Preferred Provider Organizations (PPOs) are composed of physicians, specialists, labs, acute care facilities, and laboratories that agree to receive an agreed-upon fee-for-services. They are different from HMOs, as the insured has more autonomy and can make decisions regarding when to see a specialist without obtaining permission from the provider organization, which can sometimes take several weeks or months to secure an appointment. In the PPO network, a referral is not required to see a specialist. Medical insurance plans vary, but members can pay a co-insurance of 20 percent of the in-network provider charge, and the PPO will pay 80 percent of the established charge. These plans are typically more costly, but there are fewer restrictions concerning service provider choices.

In the event of a hospital stay, the patient is also responsible for their percentage of the hospitalization costs on a pre-authorized admission or in the event of an emergency admission. Additionally, there is an annual deductible that must be met each year before plan benefits are activated. For example, in the typical plan, the individual annual deductible is $500 and the family deductible is $1,000. After this amount is paid, physician's visits with a plan cost of $100 are $20 out-of-pocket cost. Therefore, one benefit of the PPO is after the deductible, there are no surprise costs, as the patient's costs for network providers is 20 percent, typically, and out-of-network services are 50 percent.
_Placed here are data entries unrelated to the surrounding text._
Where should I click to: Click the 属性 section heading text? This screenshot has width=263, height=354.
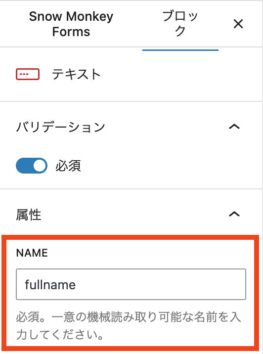click(x=29, y=214)
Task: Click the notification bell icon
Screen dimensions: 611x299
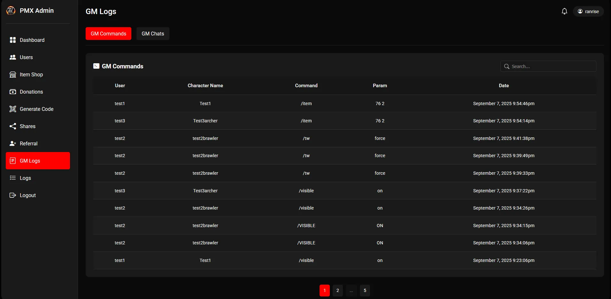Action: [564, 11]
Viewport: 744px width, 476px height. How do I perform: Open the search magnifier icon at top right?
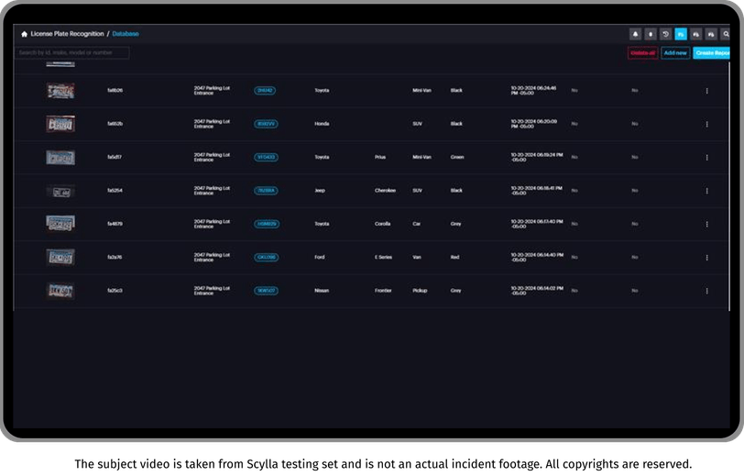pyautogui.click(x=726, y=34)
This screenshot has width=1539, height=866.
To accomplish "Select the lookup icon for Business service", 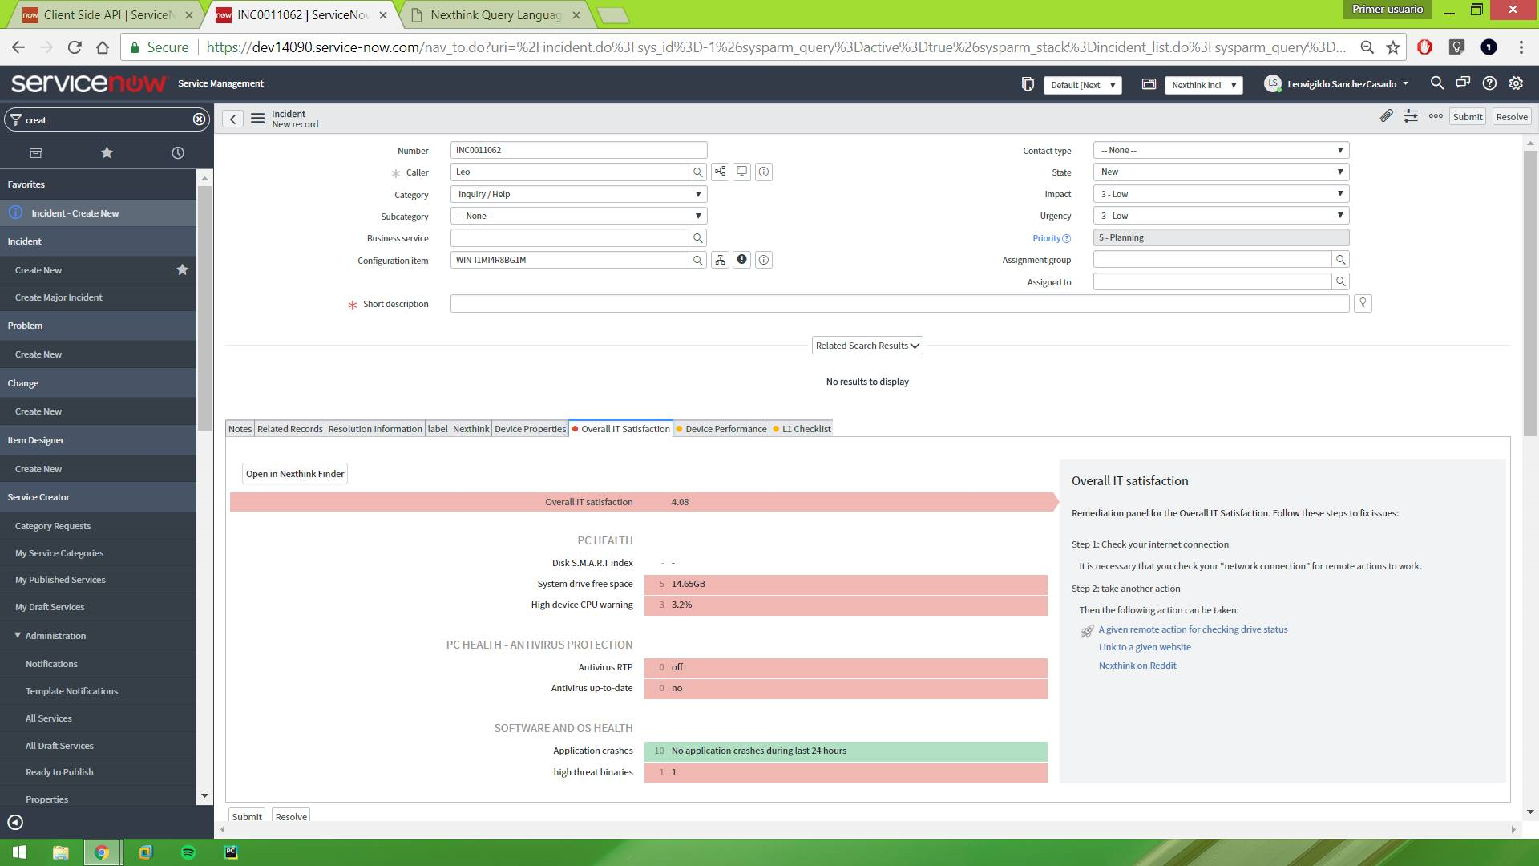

The Preferred Provider Organization employs registered nurses who serve as case managers. They make decisions regarding hospitalizations and diagnostic evaluations. For example, the case manager will decide after an appendectomy, the plan will pay for three days of a hospital stay; if there are complications, the case manager meets with the hospital administration staff and the physician to determine if additional time will be allocated or provided. In some cases, the patient's needs would be better served in a skilled nursing setting rather than the more expensive acute hospital setting. The patient has more freedom of choice, but will be required to submit forms to obtain the plan services.

For the person with many health inconsistencies and who requires the services of several specialists, the PPO is ideal. There is no waiting for a referral; the patient simply makes the appointment with the in-network provider and pays their co-pay/co-insurance, or an out-of-network provider and usually pays a higher percentage of the charges. Unequivocally, the patient's wishes and desires will be met in a more expedient manner.

The primary benefits of the PPO is it usually is employer funded and is economical medical insurance for the family, it provides convenience, and gives the insured independence and control in health care decisions.